Personal information
- Full name: Leonardus Fransiscus Emanuel Kantelberg
- Date of birth: 15 July 1978 (age 47)
- Place of birth: Eindhoven, Netherlands
- Height: 1.83 m (6 ft 0 in)
- Position: Midfielder

Senior career*
- Years: Team / Apps / (Gls)
- 1997–1998: Helmond Sport / 34 / (5)
- 1998–1999: Utrecht / 1 / (0)
- 1999–2000: Groningen / 8 / (0)
- 2000–2003: Helmond Sport / 69 / (14)
- 2003–2005: Stormvogels Telstar / 70 / (22)
- 2005–2009: VVV-Venlo / 105 / (17)
- 2009–2012: FC Eindhoven / 73 / (15)
- Total:  / 360 / (73)

International career
- 2004–2008: Netherlands Antilles / 4 / (0)

= Leon Kantelberg =

Dutch footballer (born 1978)

Leonardus "Leon" Fransiscus Emanuel Kantelberg (born 15 July 1978) is a Dutch former professional footballer who played as a midfielder.

==Career==
Kantelberg was born in Eindhoven, Netherlands. He had a trial with Valletta FC in June 2009. Before joining Valletta on trial he used to play for Eredivisie team VVV-Venlo.

Kantelberg appeared for the Netherlands Antilles national team in qualifying matches for the 2006 and 2010 FIFA World Cup.

**DATA FOR ANALYSIS**:
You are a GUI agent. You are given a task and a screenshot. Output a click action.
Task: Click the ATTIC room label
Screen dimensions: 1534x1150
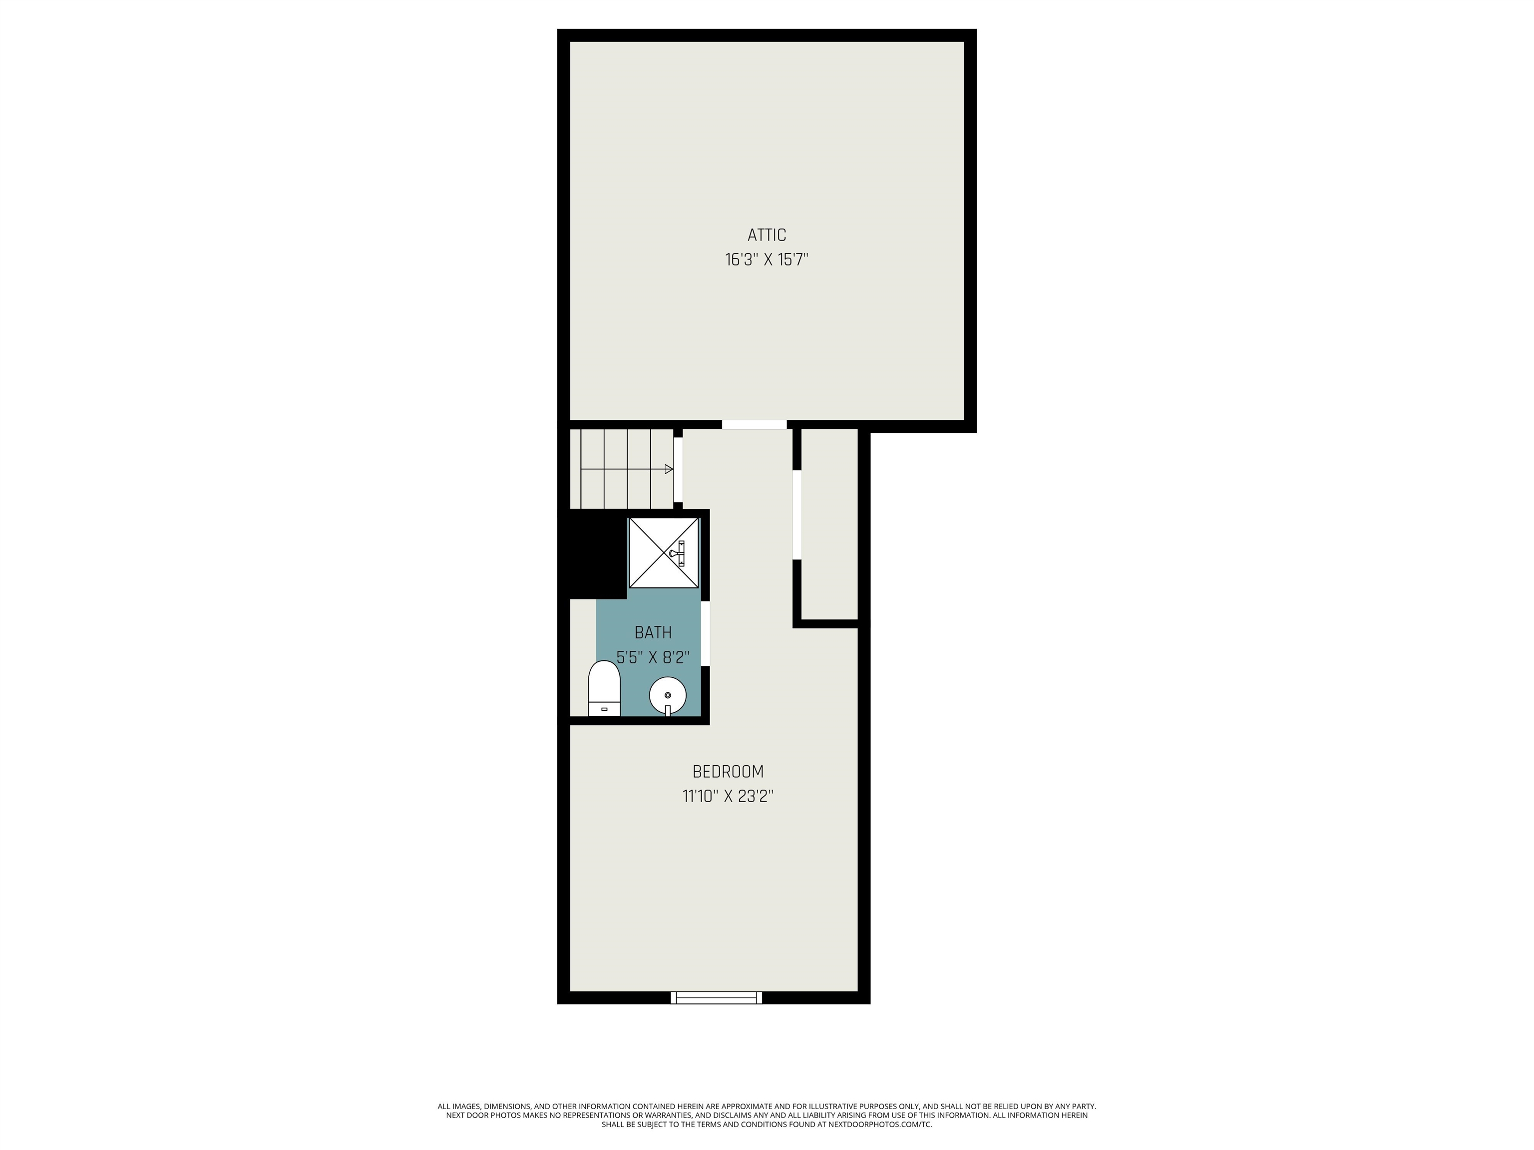tap(767, 235)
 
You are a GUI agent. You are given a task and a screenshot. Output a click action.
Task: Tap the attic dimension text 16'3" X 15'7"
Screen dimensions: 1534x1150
tap(767, 260)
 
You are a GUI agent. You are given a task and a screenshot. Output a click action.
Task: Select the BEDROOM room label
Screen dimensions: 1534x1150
tap(728, 772)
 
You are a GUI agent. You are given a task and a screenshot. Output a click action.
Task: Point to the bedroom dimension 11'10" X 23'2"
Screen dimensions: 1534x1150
tap(728, 797)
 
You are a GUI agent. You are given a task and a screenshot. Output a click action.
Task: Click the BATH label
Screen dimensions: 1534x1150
tap(653, 632)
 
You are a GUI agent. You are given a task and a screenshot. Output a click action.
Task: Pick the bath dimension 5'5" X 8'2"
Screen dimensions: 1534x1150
tap(653, 657)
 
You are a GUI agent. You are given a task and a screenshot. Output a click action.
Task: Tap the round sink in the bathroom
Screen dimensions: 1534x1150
tap(668, 695)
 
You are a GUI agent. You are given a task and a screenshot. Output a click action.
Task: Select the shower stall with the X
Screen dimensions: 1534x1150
tap(664, 553)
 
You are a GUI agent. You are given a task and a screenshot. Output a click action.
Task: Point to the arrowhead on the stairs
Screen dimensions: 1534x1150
tap(669, 469)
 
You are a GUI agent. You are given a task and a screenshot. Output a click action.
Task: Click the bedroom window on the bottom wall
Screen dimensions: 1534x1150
tap(717, 997)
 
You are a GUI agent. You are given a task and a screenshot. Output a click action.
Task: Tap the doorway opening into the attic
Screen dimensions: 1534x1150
tap(755, 424)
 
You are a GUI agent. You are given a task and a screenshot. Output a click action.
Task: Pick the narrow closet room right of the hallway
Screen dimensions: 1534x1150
tap(829, 524)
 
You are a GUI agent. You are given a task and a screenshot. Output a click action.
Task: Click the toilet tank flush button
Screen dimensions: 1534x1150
tap(604, 709)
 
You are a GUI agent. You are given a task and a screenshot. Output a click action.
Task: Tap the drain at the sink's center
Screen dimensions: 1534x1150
tap(668, 695)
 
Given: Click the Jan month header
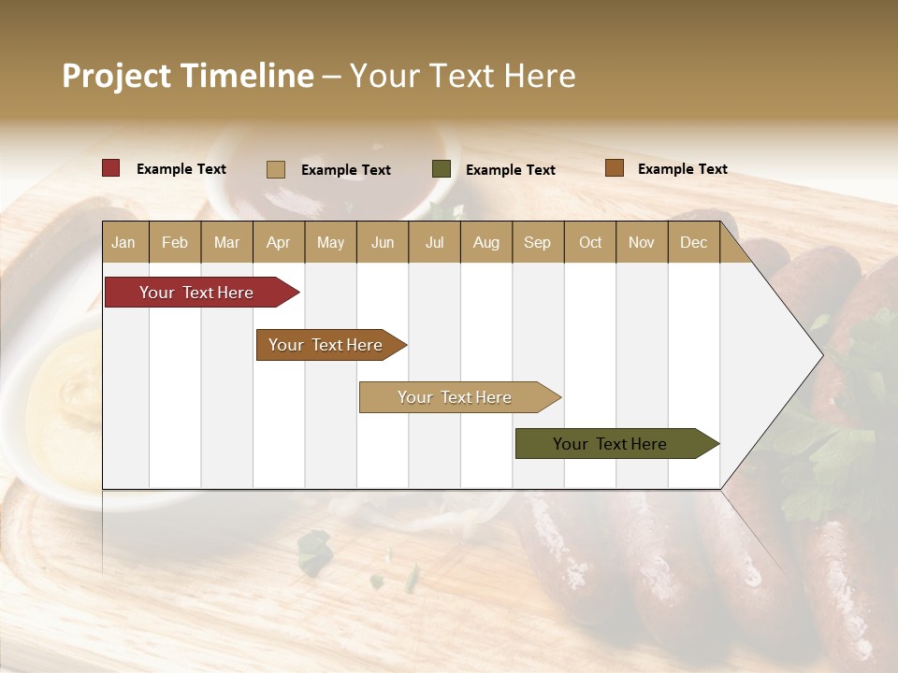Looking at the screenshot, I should [x=123, y=242].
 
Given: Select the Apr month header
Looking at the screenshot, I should [x=278, y=242].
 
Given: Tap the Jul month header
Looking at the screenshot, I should [x=434, y=242].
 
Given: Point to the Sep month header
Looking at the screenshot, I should [x=537, y=242].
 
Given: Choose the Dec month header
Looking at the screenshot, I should [x=693, y=242].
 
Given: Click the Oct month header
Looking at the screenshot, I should [x=590, y=242].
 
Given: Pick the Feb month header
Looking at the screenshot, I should [x=175, y=242].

**PROBLEMS TO WORK ON**:
1. Answer these from the Leon Kantelberg page:
(a) How many appearances did he make for VVV-Venlo?
(b) Which club gave him a trial in June 2009?
(c) Qualifying matches for which FIFA World Cups did he play in for the Netherlands Antilles?
2. Write out the part of the Leon Kantelberg page between "- 2003–2005: Stormvogels" and "as a midfielder.", inclusive.

**EXERCISE ANSWERS**:
1.
(a) 105
(b) Valletta FC
(c) The 2006 and 2010 FIFA World Cups

2.
- 2003–2005: Stormvogels Telstar / 70 / (22)
- 2005–2009: VVV-Venlo / 105 / (17)
- 2009–2012: FC Eindhoven / 73 / (15)
- Total:  / 360 / (73)

International career
- 2004–2008: Netherlands Antilles / 4 / (0)

= Leon Kantelberg =

Dutch footballer (born 1978)

Leonardus "Leon" Fransiscus Emanuel Kantelberg (born 15 July 1978) is a Dutch former professional footballer who played as a midfielder.